━━ Source

P.S.: RFR [9] 8133651: automated replacing of old-style tags in docs

Alexander Stepanov alexander.v.stepanov at oracle.com
Thu Oct 1 11:31:39 UTC 2015


Hello Martin, Stuart,

Thank you for the notes,

Yes, the initial utility is quite ugly, I just tried to prepare it as 
quickly as possible hoping that it covers the majority of "trivial" 
replace cases. Yes, it does not process multi-line <code> inclusions.

 >  s = s.replace( "<CODE>", tag1);
 >  s = s.replace( "<Code>", tag1);
 >  s = s.replace("</CODE>", tag2);
 >  s = s.replace("</Code>", tag2);

- replaced with "s = ln.replaceAll("(?i)<code>", 
"<code>").replaceAll("(?i)</code>", "</code>");"

Unfortunately my Perl/lisp knowledge are zero :)

 > Should you publish your specdiff?  I guess not - it would be empty!
For now it contains a single fixed misprint diff, but there are a few 
another misprints at the moment which I'd like to include in the patch 
as well.

So if you don't have objections, I'll delay for a several days and then 
publish a final RFR (probably containing changes in some other repos 
like jaxws, corba or jaxp) which would be more formal (containing bug # 
and the final specdiff report).

Thanks again,
Alexander


On 10/1/2015 9:54 AM, Martin Buchholz wrote:
> Hi s'marks,
> You probably don't need to absolutify paths.
> And you can easily handle multiple args.
>
> (just for fun!)
> Checks for javadoc comment; handles popular html entities; handles 
> multiple lines; handles both tt and code:
>
> #!/bin/bash
> find "$@" -name '*.java' | \
>   xargs -r perl -p0777i -e \
>   'do {} while s~^ 
> *\*.*\K<(tt|code)>((?:[^<>{}\&\@]|&(?:lt|gt|amp);)*)</\1>~$_=$2; 
> s/</</g; s/>/>/g; s/&/&/g; "{\@code $_}"~mgie'
>
>
> On Wed, Sep 30, 2015 at 6:16 PM, Stuart Marks <stuart.marks at oracle.com 
> <mailto:stuart.marks at oracle.com>> wrote:
>
>     Hi Alexander, Martin,
>
>     The challenge of Perl file slurping and Emacs one-liners was too
>     much to bear.
>
>     This is Java, so one-liners are hardly possible. Still, there are
>     a bunch of improvements that can be made to the Java version. (OK,
>     and I'm showing off a bit.)
>
>     Take a look at this:
>
>     http://cr.openjdk.java.net/~smarks/misc/SimpleTagEditorSmarks1.java <http://cr.openjdk.java.net/%7Esmarks/misc/SimpleTagEditorSmarks1.java>
>
>     I haven't studied the output exhaustively, but it seems to do a
>     reasonably good job for the common cases. I ran it over java.lang
>     and I noticed a few cases where there is markup embedded within
>     <code></code> text, which should be looked at more closely.
>
>     I don't particularly care if you use my version, but there are
>     some techniques that I'd strongly recommend that you consider
>     using in any such tool. In particular:
>
>      - Pattern.DOTALL to do multi-line matches
>      - Pattern.CASE_INSENSITIVE
>      - try-with-resources to ensure that files are closed properly
>      - NIO instead of old java.io <http://java.io> APIs, particularly
>     Files.walk() and streams
>      - use Scanner to deal with input file buffering
>      - Scanner's stream support (I recently added this to JDK 9)

━━━━
━━ Stored data

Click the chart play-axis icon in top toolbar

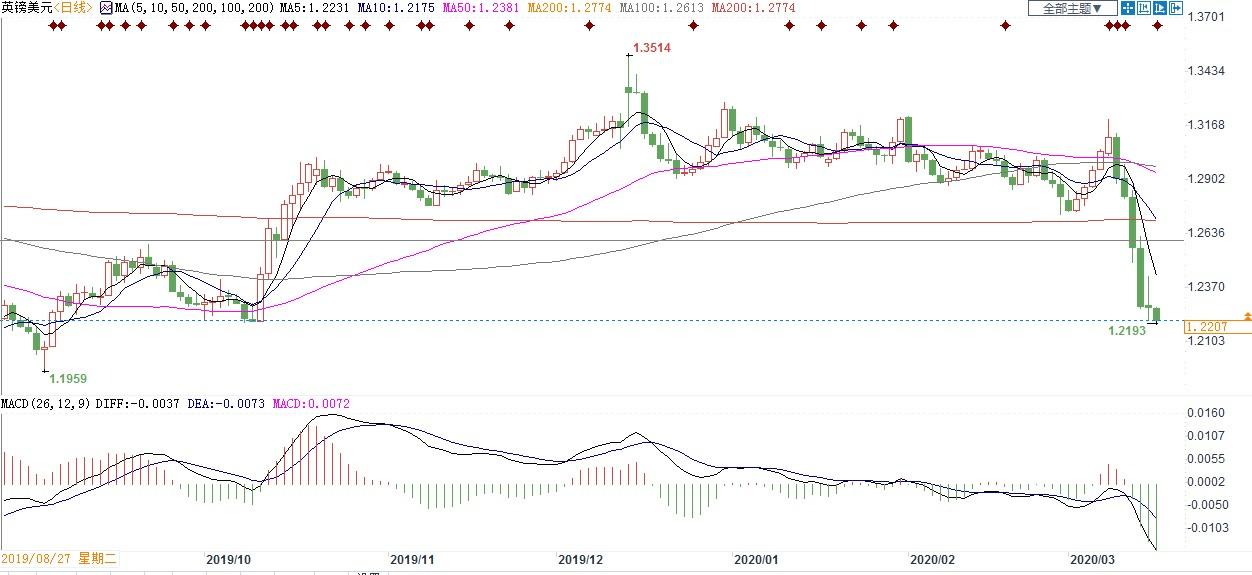[x=1158, y=8]
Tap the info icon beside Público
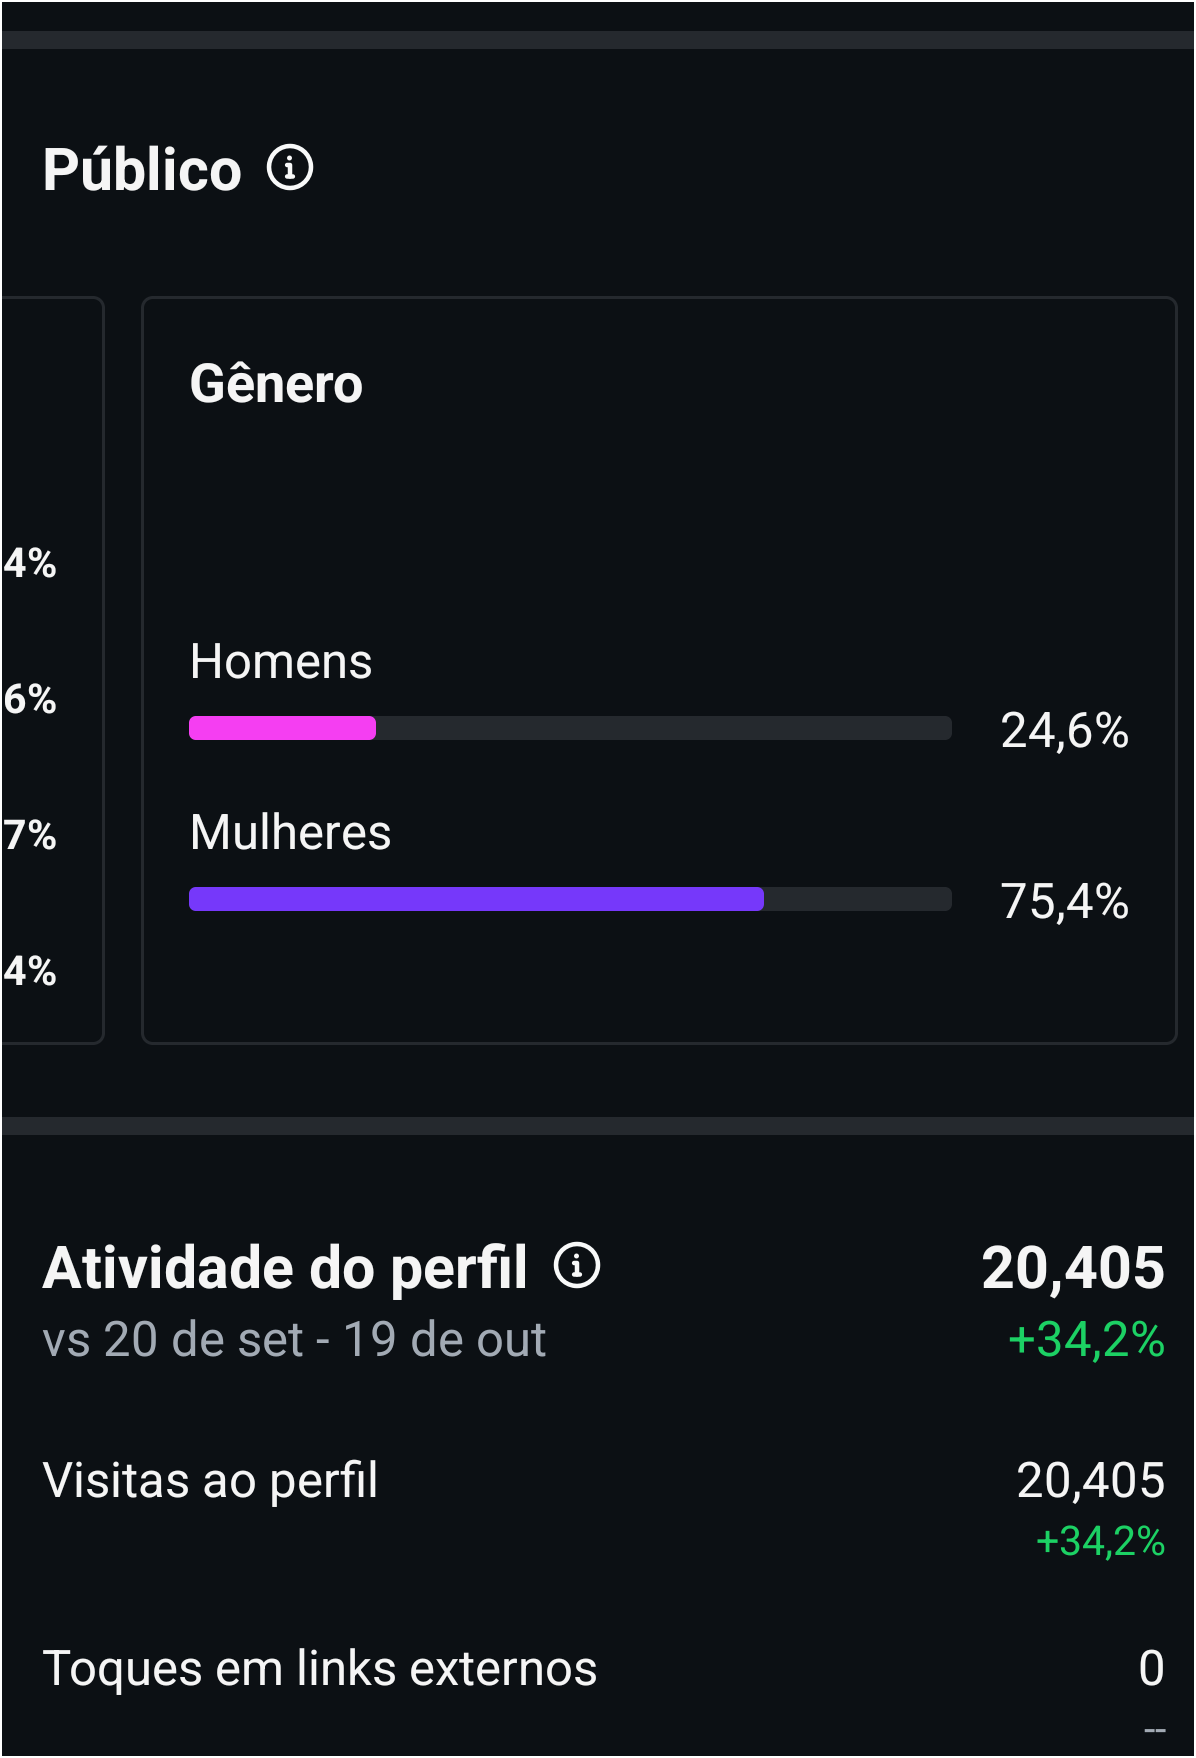This screenshot has width=1196, height=1758. tap(290, 168)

━━━━

Requests:
• 1. In the thread about automated replacing of old-style tags in docs, which Pattern flag does Stuart Marks recommend for multi-line matches?
• 2. How would you take the thread about automated replacing of old-style tags in docs further from the point where it stops?

The answers:
• 1. Pattern.DOTALL

• 2.
>
>     Enjoy,
>
>     s'marks
>
>
>
>     On 9/29/15 2:23 PM, Martin Buchholz wrote:
>
>         Hi Alexander,
>
>         your change looks good.  It's OK to have manual corrections
>         for automated
>         mega-changes like this, as long as they all revert changes.
>
>         Random comments:
>
>         Should you publish your specdiff?  I guess not - it would be
>         empty!
>
>                      while((s = br.readLine()) != null) {
>
>         by matching only one line at a time, you lose the ability to make
>         replacements that span lines.  Perlers like to "slurp" in the
>         entire file
>         as a single string.
>
>                  s = s.replace( "<CODE>", tag1);
>                  s = s.replace( "<Code>", tag1);
>                  s = s.replace("</CODE>", tag2);
>                  s = s.replace("</Code>", tag2);
>
>         Why not use case-insensitive regex?
>
>         Here's an emacs-lisp one-liner I've been known to use:
>
>         (defun tt-code ()
>            (interactive)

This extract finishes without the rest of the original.